---
library_name: transformers
license: apache-2.0
base_model: TomasFAV/Pix2StructCzechInvoice
tags:
- generated_from_trainer
- invoice-processing
- information-extraction
- czech-language
- document-ai
- multimodal-model
- generative-model
- synthetic-data
- layout-augmentation
metrics:
- f1
model-index:
- name: Pix2StructCzechInvoice-V1
  results: []
---

# Pix2StructCzechInvoice (V1 – Synthetic + Random Layout)

This model is a fine-tuned version of [TomasFAV/Pix2StructCzechInvoice](https://huggingface.co/TomasFAV/Pix2StructCzechInvoice) for structured information extraction from Czech invoices.

It achieves the following results on the evaluation set:
- Loss: 0.4679  
- F1: 0.6432  

---

## Model description

Pix2StructCzechInvoice (V1) extends the baseline generative model by introducing layout variability into the training data.

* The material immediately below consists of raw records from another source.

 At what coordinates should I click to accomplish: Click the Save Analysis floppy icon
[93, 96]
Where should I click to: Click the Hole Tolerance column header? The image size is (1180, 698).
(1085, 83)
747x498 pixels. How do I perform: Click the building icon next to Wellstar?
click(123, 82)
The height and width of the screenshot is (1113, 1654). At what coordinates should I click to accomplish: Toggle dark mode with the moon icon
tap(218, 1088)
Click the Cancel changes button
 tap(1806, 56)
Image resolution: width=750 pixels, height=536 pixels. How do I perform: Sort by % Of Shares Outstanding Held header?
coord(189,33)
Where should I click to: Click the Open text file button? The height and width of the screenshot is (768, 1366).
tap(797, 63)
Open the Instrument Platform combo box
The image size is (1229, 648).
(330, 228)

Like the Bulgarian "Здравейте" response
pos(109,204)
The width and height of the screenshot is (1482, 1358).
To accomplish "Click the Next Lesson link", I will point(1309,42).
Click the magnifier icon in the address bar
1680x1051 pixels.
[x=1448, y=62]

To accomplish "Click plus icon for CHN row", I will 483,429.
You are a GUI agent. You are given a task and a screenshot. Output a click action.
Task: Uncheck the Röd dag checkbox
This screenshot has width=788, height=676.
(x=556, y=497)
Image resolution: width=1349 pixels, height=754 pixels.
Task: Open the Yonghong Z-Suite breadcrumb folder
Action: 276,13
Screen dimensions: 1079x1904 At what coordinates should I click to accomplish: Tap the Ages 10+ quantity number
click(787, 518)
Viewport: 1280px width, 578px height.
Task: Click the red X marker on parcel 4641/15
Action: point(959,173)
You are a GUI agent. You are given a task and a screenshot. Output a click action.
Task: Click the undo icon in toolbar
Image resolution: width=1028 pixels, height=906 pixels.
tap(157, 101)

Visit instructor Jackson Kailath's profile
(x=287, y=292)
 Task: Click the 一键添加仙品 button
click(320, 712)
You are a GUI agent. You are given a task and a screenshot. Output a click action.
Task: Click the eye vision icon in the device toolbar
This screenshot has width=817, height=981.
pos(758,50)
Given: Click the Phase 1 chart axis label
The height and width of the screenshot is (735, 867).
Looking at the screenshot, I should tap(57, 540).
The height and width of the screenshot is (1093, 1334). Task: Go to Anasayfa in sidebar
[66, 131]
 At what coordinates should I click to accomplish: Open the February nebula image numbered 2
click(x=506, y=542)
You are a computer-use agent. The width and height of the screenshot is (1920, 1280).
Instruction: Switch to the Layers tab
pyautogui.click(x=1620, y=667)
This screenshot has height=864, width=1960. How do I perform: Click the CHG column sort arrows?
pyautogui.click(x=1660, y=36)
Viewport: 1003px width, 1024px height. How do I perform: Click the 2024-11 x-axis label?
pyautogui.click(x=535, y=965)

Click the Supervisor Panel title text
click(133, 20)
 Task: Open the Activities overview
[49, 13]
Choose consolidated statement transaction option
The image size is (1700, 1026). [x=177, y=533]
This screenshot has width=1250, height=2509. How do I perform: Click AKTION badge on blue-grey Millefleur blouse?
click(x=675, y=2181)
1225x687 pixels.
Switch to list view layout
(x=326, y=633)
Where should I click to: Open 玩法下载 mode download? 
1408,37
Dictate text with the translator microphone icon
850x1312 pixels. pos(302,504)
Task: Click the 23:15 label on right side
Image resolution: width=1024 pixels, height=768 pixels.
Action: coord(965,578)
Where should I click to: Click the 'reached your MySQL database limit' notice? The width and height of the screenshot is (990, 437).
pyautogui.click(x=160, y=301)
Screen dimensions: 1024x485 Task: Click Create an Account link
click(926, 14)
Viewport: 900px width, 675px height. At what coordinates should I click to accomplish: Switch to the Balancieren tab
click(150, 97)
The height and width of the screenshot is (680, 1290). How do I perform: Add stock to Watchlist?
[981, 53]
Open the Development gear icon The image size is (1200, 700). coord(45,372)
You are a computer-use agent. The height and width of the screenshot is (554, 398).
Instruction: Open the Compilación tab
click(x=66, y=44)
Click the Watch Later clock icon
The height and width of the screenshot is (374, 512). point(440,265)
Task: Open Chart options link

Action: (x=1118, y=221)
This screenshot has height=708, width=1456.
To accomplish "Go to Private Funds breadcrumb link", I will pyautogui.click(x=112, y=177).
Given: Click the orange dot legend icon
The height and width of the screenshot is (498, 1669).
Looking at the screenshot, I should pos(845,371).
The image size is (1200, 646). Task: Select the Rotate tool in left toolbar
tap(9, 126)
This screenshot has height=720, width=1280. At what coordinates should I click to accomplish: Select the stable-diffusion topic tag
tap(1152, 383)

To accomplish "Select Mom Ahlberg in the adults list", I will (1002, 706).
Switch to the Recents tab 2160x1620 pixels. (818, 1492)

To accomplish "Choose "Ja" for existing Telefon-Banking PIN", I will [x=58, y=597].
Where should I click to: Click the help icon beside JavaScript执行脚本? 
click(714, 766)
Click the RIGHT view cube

Unlike token classification models, this model:
- processes full document images  
- generates structured outputs as text sequences  

It is trained to extract key invoice fields:
- supplier  
- customer  
- invoice number  
- bank details  
- totals  
- dates  

---

## Training data

The dataset consists of:

- synthetically generated invoice images  
- augmented variants with randomized layouts  
- corresponding structured text outputs  

Key properties:
- variable layout structure  
- visual diversity (spacing, positioning, formatting)  
- consistent annotation format  
- fully synthetic data  

This introduces **layout variability in the visual domain**, which is crucial for generative multimodal models.

---

## Role in the pipeline

This model corresponds to:

**V1 – Synthetic templates + randomized layouts**

It is used to:
- evaluate the effect of layout variability on generative models  
- compare against:
  - V0 (fixed templates)  
  - later hybrid and real-data stages (V2, V3)  
- analyze robustness of end-to-end extraction  

---

## Intended uses

- End-to-end invoice extraction from images  
- Document VQA-style tasks  
- Research in generative document understanding  
- Comparison with structured prediction models  

---

## Limitations

- Still trained only on synthetic data  
- Sensitive to output formatting inconsistencies  
- Training instability (fluctuating F1 across epochs)  
- Evaluation depends on string matching quality  
- Less interpretable than token classification models  

---

## Training procedure

### Training hyperparameters

The following hyperparameters were used during training:
- learning_rate: 0.0001
- train_batch_size: 8
- eval_batch_size: 1
- seed: 42
- optimizer: Use OptimizerNames.ADAMW_TORCH_FUSED with betas=(0.9,0.999) and epsilon=1e-08 and optimizer_args=No additional optimizer arguments
- lr_scheduler_type: cosine_with_restarts
- lr_scheduler_warmup_steps: 0.1
- num_epochs: 10
- mixed_precision_training: Native AMP

---

### Training results

| Training Loss | Epoch | Step | Validation Loss | F1     |
|:-------------:|:-----:|:----:|:---------------:|:------:|
| 0.1978        | 1.0   | 75   | 0.3757          | 0.5804 |
| 0.1031        | 2.0   | 150  | 0.3578          | 0.6399 |
| 0.0725        | 3.0   | 225  | 0.3504          | 0.6318 |
| 0.0512        | 4.0   | 300  | 0.3929          | 0.6396 |
| 0.0500        | 5.0   | 375  | 0.4072          | 0.6394 |
| 0.0462        | 6.0   | 450  | 0.4655          | 0.4377 |
| 0.0502        | 7.0   | 525  | 0.6320          | 0.3384 |
| 0.0528        | 8.0   | 600  | 0.4835          | 0.5018 |
| 0.0393        | 9.0   | 675  | 0.4679          | 0.6432 |
| 0.0392        | 10.0  | 750  | 0.5330          | 0.4931 |

---

## Framework versions

- Transformers 5.0.0  
- PyTorch 2.10.0+cu128  
- Datasets 4.0.0  
- Tokenizers 0.22.2